井上尚弥のアメリカ復帰戦は、まさに記憶に残る一夜となった。モンスターは序盤にダウンを喫するも見事に立て直し、果敢に挑んできた
ラモン・カルデナスを打ち負かし、スーパーバンタム級4団体統一王座を守り抜いた。
ラスベガスでの前回の試合から丸4年を目前に、無敗のパウンド・フォー・パウンド王者(30勝無敗、27KO)は、以前よりもさらに大きな注目と期待を背負って“世界のボクシングの中心地”に凱旋。
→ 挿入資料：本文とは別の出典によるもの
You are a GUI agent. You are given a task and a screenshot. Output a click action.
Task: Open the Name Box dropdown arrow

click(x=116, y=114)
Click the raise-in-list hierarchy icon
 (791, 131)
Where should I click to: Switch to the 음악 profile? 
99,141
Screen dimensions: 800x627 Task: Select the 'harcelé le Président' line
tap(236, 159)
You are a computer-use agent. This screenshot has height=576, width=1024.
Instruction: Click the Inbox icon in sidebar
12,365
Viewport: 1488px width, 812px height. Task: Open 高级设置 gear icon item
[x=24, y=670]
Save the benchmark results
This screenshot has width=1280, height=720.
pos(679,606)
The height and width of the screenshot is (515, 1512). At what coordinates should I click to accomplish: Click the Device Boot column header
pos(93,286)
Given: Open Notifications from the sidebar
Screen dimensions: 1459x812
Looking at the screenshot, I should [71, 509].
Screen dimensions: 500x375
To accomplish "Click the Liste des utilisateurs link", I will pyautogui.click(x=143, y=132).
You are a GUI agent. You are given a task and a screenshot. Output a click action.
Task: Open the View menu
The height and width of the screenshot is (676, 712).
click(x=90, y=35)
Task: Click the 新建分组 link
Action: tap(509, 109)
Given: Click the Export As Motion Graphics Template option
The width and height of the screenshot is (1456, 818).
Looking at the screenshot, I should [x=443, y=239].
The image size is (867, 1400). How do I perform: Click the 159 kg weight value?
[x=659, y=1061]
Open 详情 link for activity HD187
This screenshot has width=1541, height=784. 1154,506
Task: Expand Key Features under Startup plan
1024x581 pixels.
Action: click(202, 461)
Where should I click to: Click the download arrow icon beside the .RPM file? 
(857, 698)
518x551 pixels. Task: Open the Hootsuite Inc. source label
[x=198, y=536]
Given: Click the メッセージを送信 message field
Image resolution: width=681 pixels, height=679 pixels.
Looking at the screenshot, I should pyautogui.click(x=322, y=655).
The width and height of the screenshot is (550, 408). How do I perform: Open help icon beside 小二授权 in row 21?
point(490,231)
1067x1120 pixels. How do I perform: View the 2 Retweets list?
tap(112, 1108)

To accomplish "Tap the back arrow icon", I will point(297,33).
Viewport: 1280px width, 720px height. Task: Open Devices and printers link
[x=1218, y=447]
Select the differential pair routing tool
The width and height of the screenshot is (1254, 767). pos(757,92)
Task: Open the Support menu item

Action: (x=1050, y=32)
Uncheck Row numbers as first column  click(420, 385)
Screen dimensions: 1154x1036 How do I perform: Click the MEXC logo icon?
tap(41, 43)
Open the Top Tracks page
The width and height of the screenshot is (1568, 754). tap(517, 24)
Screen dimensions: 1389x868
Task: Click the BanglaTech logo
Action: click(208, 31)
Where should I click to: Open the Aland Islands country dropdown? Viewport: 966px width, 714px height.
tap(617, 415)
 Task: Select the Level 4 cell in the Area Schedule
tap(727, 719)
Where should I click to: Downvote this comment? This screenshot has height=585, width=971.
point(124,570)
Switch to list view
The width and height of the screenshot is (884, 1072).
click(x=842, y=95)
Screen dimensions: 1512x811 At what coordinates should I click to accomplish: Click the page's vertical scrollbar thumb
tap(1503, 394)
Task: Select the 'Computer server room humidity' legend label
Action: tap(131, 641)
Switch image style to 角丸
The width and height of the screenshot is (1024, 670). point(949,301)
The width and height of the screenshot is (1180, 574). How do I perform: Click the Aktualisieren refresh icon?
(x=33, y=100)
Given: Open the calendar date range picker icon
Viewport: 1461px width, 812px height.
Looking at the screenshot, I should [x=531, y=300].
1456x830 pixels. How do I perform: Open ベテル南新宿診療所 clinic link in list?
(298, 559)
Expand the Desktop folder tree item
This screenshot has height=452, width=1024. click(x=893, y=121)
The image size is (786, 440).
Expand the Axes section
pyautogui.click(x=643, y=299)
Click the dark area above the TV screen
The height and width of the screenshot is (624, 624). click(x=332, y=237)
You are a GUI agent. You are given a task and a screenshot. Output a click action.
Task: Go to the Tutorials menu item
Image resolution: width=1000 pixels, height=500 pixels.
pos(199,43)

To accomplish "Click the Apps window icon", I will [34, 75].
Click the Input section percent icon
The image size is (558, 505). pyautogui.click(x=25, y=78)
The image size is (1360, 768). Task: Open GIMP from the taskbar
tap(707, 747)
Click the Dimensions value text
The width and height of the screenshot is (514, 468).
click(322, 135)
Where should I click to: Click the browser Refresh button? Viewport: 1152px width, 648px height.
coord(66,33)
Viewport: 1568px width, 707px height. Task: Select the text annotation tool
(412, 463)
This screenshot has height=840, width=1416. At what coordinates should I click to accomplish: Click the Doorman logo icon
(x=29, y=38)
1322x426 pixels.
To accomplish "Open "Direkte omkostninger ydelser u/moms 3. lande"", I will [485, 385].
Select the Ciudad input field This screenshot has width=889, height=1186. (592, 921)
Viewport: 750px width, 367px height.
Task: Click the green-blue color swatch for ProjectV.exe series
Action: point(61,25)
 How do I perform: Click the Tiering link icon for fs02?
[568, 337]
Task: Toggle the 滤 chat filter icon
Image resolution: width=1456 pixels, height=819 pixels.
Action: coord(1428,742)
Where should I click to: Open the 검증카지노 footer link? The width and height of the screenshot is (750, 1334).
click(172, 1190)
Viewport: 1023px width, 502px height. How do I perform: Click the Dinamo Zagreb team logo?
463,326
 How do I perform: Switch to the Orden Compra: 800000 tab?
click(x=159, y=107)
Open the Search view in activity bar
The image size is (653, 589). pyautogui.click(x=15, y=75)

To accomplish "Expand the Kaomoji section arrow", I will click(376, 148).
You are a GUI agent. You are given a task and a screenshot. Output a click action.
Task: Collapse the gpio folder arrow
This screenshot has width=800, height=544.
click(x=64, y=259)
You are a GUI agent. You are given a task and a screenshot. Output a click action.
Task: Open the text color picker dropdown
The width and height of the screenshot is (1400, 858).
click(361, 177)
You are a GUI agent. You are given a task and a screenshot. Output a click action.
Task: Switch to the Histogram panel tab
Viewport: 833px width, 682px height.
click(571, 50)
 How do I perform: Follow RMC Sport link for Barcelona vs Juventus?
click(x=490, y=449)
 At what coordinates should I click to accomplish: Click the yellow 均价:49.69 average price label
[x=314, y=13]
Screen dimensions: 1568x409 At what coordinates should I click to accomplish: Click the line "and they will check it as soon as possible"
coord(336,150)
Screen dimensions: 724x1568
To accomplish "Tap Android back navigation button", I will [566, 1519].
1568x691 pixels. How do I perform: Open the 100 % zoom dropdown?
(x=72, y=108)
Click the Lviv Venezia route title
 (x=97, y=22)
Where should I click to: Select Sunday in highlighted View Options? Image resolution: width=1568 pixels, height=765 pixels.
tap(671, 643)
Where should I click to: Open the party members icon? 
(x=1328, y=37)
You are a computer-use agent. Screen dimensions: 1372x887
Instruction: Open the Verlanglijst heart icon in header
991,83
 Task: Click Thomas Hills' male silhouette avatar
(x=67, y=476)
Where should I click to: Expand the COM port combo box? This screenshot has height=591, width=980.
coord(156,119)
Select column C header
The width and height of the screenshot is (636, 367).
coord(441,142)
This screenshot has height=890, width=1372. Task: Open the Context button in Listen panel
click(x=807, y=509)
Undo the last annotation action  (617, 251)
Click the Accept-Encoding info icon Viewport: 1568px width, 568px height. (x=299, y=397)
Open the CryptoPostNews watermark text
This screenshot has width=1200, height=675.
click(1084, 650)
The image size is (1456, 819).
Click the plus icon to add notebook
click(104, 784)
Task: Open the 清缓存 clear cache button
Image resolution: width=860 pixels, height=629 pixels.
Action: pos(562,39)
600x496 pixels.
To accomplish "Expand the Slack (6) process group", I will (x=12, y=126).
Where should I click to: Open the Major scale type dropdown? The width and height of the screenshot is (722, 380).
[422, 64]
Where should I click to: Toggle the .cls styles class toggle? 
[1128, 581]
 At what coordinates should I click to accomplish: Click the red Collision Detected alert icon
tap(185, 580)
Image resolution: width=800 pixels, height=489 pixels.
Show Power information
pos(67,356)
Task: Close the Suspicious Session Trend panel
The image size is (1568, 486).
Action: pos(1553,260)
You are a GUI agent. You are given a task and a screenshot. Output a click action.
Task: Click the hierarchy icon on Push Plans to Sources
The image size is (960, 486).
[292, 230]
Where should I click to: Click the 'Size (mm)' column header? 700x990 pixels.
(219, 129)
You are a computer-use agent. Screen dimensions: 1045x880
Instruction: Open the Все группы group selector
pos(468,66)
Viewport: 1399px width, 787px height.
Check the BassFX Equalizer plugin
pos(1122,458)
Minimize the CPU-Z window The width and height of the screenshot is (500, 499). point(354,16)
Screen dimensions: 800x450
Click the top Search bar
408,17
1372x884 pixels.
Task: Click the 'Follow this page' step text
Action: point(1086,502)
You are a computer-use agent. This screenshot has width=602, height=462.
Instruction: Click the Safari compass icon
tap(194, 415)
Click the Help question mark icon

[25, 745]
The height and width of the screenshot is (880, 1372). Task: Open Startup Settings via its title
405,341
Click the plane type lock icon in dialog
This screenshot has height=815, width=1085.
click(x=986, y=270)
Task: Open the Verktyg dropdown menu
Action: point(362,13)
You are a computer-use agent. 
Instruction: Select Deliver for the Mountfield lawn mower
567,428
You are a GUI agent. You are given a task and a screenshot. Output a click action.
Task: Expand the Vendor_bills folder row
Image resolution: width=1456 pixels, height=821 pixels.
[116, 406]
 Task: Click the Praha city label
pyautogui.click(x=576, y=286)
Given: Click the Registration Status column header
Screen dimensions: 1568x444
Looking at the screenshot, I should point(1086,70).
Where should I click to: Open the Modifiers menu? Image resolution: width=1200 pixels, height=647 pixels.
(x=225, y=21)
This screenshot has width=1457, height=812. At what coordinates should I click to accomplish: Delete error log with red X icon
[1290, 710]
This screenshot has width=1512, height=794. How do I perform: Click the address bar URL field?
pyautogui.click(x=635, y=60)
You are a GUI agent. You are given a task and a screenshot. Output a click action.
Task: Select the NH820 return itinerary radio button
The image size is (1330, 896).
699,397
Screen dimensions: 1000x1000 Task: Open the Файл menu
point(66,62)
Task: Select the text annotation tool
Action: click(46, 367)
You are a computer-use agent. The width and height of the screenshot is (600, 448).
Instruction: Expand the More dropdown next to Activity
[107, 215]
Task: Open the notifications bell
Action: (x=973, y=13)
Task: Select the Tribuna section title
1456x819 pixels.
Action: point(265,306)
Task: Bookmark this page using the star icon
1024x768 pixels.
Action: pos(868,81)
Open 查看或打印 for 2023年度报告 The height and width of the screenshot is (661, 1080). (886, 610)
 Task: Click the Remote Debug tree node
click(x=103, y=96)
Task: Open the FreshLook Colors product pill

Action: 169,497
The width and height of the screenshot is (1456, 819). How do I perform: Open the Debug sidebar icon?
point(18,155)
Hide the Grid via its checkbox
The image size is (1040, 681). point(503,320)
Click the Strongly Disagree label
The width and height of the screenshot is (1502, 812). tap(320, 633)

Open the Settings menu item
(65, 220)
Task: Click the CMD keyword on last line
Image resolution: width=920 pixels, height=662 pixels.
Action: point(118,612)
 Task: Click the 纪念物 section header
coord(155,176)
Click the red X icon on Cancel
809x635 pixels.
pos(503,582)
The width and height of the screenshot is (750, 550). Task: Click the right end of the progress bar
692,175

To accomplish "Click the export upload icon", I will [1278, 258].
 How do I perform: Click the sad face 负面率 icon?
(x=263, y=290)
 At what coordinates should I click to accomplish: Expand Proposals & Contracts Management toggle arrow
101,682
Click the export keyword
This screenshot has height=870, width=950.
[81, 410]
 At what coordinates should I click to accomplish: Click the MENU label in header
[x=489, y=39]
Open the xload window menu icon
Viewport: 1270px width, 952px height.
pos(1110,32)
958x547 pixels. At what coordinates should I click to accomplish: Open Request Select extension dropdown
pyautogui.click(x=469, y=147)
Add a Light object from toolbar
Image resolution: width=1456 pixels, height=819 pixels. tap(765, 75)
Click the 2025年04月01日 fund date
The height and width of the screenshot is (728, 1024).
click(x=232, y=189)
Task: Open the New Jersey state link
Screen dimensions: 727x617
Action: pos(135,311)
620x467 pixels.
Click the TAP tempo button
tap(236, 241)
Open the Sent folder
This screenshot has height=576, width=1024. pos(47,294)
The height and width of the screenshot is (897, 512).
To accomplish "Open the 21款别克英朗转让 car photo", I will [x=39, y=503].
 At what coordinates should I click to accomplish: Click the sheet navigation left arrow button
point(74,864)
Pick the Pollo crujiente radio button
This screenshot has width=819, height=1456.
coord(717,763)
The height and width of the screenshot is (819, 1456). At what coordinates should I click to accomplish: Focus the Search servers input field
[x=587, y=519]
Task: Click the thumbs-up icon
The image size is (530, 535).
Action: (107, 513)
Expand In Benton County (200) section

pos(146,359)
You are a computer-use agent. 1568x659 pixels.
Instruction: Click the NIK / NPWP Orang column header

次なる階級への挑戦も噂される中での一戦だった。
この夜は、WBOフェザー級王者ラファエル・エスピノサ(29勝無敗、26KO)が鮮やかなストップ勝ちで防衛に成功。IBF王者アンヘロ・レオ(25勝1敗、12KO)もリングサイドに姿を見せ、注目の視線を井上に送っていた。
第2ラウンド終了間際、井上はジョエル・ディアスの指示どおりのパンチを放ったカルデナスの左フックでまさかのダウン。完璧なタイミングの一撃に、多くの観客が息を飲み、誰もが試合の展開に驚かされた。
ちょうど1年前のルイス・ネリ戦でも井上は初めてプロでダウンを喫したが、5ラウンド後に見事なフィニッシュを決めた。今回もその再現のような展開となった。
第3ラウンドでは近距離での打ち合いが激化。偶然のバッティングで試合が一時中断される場面もあったが、井上はジャブを積極的に突き、冷静に立て直しを図った。
第4ラウンドに入ると、井上のワンツーが観客の歓声を呼び、終盤には右ストレートが正確にヒット。挑戦者をぐらつかせながら左フックへの対応も見せ、カルデナスの自信に満ちたボディランゲージも第5ラウンドの中盤には消えていた。
第6ラウンドではさらに劣勢に追い込まれ、レフェリーのトーマス・テイラーがストップ寸前まで様子を見守る場面も。井上の強烈なボディ攻撃と強打の右ストレートに、カルデナスは防戦一方となり、放ったパンチはもはや一か八かの反撃だった。
第7ラウンド、カルデナスがボディとアッパーで一瞬盛り返す場面もあったが、直後に井上の4連打が炸裂。挑戦者はコーナーへと追い込まれ、ダウンを喫した。ディアスは「あと1ラウンド」と送り出したが、第8ラウンド開始からわずか1分も経たずして、試合はストップされた。